• Page text:
It's that time of year again — time for lawmakers to mash up all of their unfinished spending bills and stuff them and a few secret ingredients into the gutted intestines of a 2,500 page conglomeration. Although Congress calls this the Omnibus bill, we like to refer to it as making sausage. Another tradition of this process is to get every legislator to agree on it, without casting a vote on this seven-bill Frankenstein. Everyone's just counting on their colleagues to roll over and let it through because no one wants to lie on the tracks when the last legislative train is leaving Capitol Hill.
It might be a losing battle, but budget watchdogs like Taxpayers for Common Sense don't know how to play dead (we don't sit or roll over either). This bill is slathered with frivolous, bizarre, and unnecessary spending, and once again we are urging members of the House and the Senate to kick this legislation to the curb. The House may vote on the bill this Monday, so hold on to your wallets.
The biggest threat in this bill are small — perhaps only a few hundred thousand dollars apiece. This phenomenon, called earmarking, is where lawmakers add provisions to a spending bill without putting them through the rigors of congressional oversight. Blind tolerance of these pet projects adds up to billions of dollars of wasted spending and it's gotten out of control. This year, we are expected to surpass the record year of 2002, when more than 9,300 earmarks cost taxpayers more than $22.5 billion.

• Task instructions:
A: Retype the passage on the Omnibus bill between "It's that time" and "leaving Capitol Hill.", inclusive.
B: Answer these from the passage on the Omnibus bill:
(i) How many pages long is the conglomeration of spending bills?
(ii) On what day may the House vote on the bill?
(iii) How many earmarks were there in the record year of 2002?

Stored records
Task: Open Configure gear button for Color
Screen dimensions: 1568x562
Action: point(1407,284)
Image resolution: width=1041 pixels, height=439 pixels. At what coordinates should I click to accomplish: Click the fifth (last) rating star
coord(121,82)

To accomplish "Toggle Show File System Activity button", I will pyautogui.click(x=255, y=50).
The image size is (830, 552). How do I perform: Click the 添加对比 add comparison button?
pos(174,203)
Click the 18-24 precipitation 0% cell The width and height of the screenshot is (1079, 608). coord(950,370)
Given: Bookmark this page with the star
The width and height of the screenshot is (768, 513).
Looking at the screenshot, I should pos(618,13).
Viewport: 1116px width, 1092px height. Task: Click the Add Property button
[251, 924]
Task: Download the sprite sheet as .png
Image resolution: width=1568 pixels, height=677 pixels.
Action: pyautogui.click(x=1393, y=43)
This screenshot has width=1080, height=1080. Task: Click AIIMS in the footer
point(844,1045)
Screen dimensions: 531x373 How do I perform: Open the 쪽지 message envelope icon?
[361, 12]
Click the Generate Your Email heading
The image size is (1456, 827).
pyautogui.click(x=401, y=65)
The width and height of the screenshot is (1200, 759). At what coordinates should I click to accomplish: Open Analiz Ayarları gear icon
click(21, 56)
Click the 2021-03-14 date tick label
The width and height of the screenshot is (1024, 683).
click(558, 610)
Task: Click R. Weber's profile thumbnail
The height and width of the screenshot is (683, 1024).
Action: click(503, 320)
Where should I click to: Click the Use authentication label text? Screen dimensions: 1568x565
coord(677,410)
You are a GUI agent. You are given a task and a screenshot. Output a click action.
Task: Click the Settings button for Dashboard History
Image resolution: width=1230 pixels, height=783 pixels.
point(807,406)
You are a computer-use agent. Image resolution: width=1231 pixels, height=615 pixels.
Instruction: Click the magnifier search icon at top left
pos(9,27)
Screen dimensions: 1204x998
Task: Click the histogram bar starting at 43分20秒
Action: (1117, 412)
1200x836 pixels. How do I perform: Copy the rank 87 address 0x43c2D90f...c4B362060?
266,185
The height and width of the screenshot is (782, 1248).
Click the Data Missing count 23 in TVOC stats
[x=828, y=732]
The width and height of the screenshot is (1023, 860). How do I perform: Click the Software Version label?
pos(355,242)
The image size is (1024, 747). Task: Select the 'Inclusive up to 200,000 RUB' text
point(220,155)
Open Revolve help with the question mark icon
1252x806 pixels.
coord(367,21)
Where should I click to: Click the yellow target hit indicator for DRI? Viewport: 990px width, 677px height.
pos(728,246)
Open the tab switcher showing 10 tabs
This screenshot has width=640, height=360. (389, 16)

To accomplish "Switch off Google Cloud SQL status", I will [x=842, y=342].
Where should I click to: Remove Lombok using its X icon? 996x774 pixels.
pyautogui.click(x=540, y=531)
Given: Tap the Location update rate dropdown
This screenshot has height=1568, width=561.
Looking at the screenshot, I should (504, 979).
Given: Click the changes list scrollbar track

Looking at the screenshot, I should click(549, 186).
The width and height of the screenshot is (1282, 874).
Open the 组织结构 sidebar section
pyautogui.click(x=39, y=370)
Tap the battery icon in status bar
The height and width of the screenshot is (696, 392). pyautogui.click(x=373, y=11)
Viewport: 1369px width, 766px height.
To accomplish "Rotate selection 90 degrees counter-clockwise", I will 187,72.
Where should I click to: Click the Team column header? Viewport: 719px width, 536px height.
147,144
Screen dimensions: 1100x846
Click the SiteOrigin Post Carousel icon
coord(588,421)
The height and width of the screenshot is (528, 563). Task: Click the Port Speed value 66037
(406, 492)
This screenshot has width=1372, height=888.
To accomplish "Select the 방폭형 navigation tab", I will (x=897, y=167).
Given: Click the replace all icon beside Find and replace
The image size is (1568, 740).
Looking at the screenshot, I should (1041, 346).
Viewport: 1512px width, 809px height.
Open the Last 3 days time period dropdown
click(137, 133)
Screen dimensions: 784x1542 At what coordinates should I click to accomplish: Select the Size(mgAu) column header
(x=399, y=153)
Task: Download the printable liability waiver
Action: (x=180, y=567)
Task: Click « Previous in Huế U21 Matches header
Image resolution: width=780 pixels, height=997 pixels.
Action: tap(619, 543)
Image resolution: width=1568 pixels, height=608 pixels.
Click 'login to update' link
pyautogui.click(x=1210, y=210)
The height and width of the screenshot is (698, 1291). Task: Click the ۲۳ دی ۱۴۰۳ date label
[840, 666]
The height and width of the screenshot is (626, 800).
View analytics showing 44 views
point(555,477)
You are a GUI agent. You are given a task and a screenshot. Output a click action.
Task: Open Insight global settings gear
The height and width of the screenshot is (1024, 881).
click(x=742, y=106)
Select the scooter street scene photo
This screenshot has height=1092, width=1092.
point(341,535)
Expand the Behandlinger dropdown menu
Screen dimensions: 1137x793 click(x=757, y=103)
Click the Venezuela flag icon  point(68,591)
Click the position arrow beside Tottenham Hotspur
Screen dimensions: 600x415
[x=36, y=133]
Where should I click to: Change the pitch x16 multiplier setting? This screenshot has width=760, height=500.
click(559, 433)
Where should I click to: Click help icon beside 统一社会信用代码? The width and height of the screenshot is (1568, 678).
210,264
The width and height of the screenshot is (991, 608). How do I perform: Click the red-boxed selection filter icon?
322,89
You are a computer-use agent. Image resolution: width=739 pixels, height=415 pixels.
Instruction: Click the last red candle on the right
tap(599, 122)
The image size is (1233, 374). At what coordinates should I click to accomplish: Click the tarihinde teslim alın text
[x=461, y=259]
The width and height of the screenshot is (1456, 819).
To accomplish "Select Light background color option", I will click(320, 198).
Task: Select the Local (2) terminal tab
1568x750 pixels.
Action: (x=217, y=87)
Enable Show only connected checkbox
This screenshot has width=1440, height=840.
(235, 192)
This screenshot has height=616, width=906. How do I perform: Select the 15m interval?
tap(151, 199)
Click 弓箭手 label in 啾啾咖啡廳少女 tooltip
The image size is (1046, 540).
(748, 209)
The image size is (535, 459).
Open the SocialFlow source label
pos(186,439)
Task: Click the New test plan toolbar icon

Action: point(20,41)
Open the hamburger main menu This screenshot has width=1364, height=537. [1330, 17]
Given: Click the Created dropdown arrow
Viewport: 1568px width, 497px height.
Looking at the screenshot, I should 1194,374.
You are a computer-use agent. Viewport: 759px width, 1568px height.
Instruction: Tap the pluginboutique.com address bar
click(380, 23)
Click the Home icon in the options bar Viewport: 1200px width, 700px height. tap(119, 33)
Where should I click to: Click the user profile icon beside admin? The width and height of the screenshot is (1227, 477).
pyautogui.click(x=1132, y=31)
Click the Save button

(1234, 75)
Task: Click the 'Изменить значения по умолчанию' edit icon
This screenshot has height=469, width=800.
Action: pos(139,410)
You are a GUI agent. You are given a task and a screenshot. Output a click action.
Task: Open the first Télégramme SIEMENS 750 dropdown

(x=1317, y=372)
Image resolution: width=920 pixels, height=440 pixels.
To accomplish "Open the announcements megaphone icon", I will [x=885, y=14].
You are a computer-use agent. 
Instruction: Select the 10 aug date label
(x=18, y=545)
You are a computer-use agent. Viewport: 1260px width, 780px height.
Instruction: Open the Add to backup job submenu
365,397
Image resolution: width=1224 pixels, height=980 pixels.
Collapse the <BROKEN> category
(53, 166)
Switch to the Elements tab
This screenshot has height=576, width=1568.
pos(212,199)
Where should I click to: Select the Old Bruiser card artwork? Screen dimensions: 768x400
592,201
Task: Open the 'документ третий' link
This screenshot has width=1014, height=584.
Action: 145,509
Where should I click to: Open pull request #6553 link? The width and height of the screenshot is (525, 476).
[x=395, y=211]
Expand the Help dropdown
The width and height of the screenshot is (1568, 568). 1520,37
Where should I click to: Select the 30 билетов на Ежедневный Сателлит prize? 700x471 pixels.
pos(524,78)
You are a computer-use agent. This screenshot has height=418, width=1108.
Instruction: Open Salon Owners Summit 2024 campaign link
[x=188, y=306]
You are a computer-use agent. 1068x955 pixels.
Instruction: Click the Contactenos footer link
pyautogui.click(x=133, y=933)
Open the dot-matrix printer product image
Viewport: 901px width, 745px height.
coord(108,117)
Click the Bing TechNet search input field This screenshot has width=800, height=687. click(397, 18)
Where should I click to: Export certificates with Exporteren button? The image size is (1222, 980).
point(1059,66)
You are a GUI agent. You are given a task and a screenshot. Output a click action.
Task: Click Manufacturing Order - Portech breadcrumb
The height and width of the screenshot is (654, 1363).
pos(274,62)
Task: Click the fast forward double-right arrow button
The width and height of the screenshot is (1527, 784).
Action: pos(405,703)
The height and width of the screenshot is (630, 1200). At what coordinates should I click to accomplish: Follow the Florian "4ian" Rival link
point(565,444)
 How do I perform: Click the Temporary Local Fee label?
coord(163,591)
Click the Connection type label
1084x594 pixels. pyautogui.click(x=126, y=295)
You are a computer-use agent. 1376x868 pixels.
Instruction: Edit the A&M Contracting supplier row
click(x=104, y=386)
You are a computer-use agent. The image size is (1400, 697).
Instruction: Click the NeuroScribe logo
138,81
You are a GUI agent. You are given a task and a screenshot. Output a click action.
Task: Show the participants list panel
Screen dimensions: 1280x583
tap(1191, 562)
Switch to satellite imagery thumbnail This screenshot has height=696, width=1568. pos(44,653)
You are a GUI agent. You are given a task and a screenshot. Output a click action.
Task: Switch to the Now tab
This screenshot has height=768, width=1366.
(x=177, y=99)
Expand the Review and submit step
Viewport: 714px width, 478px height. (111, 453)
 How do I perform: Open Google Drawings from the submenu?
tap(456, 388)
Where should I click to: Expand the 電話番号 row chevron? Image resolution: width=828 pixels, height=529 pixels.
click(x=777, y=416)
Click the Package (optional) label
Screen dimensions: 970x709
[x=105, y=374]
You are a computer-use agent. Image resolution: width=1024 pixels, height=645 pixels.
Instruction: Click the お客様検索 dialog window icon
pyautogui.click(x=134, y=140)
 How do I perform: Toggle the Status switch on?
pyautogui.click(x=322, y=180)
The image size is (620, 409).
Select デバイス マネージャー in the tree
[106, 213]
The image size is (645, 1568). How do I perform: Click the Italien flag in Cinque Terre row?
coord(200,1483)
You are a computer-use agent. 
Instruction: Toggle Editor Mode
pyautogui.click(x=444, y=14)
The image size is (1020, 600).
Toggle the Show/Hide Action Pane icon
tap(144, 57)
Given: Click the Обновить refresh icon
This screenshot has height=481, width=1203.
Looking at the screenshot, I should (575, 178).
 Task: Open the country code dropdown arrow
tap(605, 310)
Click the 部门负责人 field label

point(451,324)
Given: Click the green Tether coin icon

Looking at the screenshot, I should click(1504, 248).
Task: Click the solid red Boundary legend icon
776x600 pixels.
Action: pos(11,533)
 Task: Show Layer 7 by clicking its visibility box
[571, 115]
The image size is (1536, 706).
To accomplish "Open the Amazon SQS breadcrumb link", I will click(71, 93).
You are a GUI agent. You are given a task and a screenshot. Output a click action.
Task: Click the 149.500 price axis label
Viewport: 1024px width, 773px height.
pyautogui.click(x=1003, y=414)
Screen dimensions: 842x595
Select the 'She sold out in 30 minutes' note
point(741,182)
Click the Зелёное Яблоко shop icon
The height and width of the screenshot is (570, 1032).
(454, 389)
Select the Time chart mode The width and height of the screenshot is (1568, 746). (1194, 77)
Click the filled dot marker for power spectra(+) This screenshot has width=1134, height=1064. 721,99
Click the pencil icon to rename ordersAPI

• Task results:
A:
It's that time of year again — time for lawmakers to mash up all of their unfinished spending bills and stuff them and a few secret ingredients into the gutted intestines of a 2,500 page conglomeration. Although Congress calls this the Omnibus bill, we like to refer to it as making sausage. Another tradition of this process is to get every legislator to agree on it, without casting a vote on this seven-bill Frankenstein. Everyone's just counting on their colleagues to roll over and let it through because no one wants to lie on the tracks when the last legislative train is leaving Capitol Hill.

B:
(i) 2,500 pages
(ii) This Monday
(iii) More than 9,300